L’héritière de l’explorateur italien Savorgnan de Brazza revient sur les motivations de la donation qu’elle a faite au musée national du Cameroun.
Descendante du Grand Savorgnan de Brazza, vous êtes une Italienne pur-sang. Vous vous sentez bien dans votre peau lorsqu’on vous identifie comme cela ?
Oui ! Evidemment ! Je suis très fière d’avoir eu dans ma famille un colonialiste qui n’était pas un conquéreur mais un homme de dialogue.
Qu’est-ce que vous avez en vous, qui tienne de lui ?
Peut-être la conjonction de ce qu’il a fait, la conjonction de la mission de votre président Biya. Parce que j’admire énormément, dans ce monde très confus et global, les hommes politiques, les chefs d’Etat qui ont comme mission l’unité dans la diversité ?
C’est la symbolique même de ce polyptique ?
Oui ! Et aussi qui donnent une énorme importance à la culture.
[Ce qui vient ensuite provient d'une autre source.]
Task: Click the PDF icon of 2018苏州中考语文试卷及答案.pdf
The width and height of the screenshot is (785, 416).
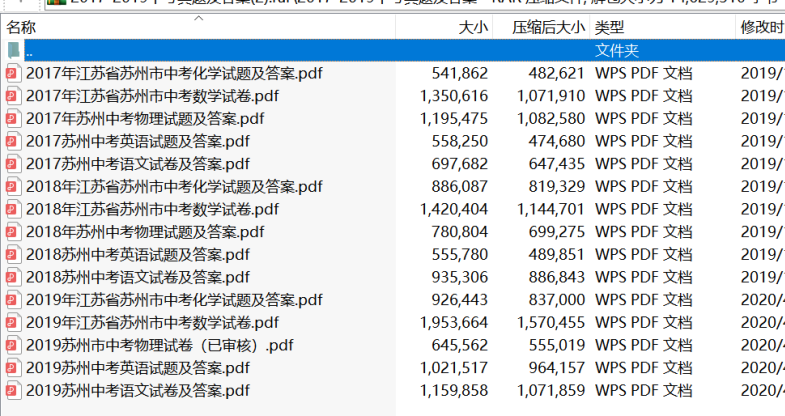Action: (12, 277)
Idanna, nous sommes curieux de savoir quel est le lien entre votre rêve à vous et cette uvre qu’on peut voir aujourd’hui. Vous avez eu une sorte d’inspiration dans un rêve qui a donc pris corps à travers cette série de peintures
On a commissionné cette toile au mois d’octobre 2005, presqu’un an avant l’ouverture de l’exposition à Rome. Il y avait mon mari, des collègues venus de l’Italie et on a donné carte blanche aux artistes : «vous pouvez faire ce que vous voulez.» Il y avait 11 artistes qui travaillaient ensemble, c’est une chose très rare. Si on va en Amérique, on ne trouverait pas 11 artistes qui travaillent ensemble parce que chacun est un peu maniaque. Alors, on en a trouvé au Congo, avec tout le matériel. Il y avait des gens qui me disaient que c’était complètement de la folie, ils vont les vendre, etc. Mais moi je continuais à dire «j’ai confiance !». Dans mon âme, j’étais préoccupée et j’ai fait un rêve. Le rêve était fantastique parce que j’ai vu toute la toile finie en face de moi avec ces personnages de Roi Makoko Iloo Ier, Savorgnan de Brazza, Pierre Lods. Il y avait d’autres personnages qui étaient visibles et qui sortaient de la toile. Il y avait tous les symboles de l’Afrique. C’était des symboles, mais moi je ne les connaissais pas. J’ai vu tout ça en explosion de couleurs. Je me suis réveillée à cause de la beauté de cette vision et je suis allée à l’ordinateur tout de suite, j’ai écrit mon rêve au directeur de l’Ecole de Poto Poto. Et tout d’un coup, une semaine après mon rêve, il y a eu des images qui ont commencé à prendre corps. C’est uniquement à Rome, quand tout le tableau était ensemble, comme c’est dans le musée national maintenant, que j’ai réalisé que c’était exactement mon rêve. Et puis le tableau est allé à New York. Enormément de gens sont allés le voir. Il est parti du Congo et il est devenu international.
Qu’est-ce qui nous a valu, à nous Camerounais, le privilège de le voir atterrir dans notre musée national ?
C’est un polyptique, «polis» en grec ça veut dire «plusieurs». Il y a énormément de symboles. Il y a par exemple un tableau qui représente un masque qui existe au Cameroun aussi, et d’autres symboles que les Camerounais peuvent reconnaitre. A New York, il y avait de nombreuses personnes qui voulaient acheter chaque élément et on a refusé. L’idée était toujours de le donner à une institution qui serait comme une lumière de culture. Alors, j’avais pensé à quelques musées en Amérique et à Bruxelles. Finalement, j’ai vu des photos du Musée national. Les musées autour du monde sont là depuis des années mais en Afrique il n’y a pas de musées comme ça. Je voyais le Cameroun comme une lumière entourée d’obscurité, et c’est une lumière essentielle en Afrique. Je me suis dit: c’est fantastique d’avoir l’opportunité et l’honneur de pouvoir placer cette toile dans ce musée avant que le musée n’ouvre.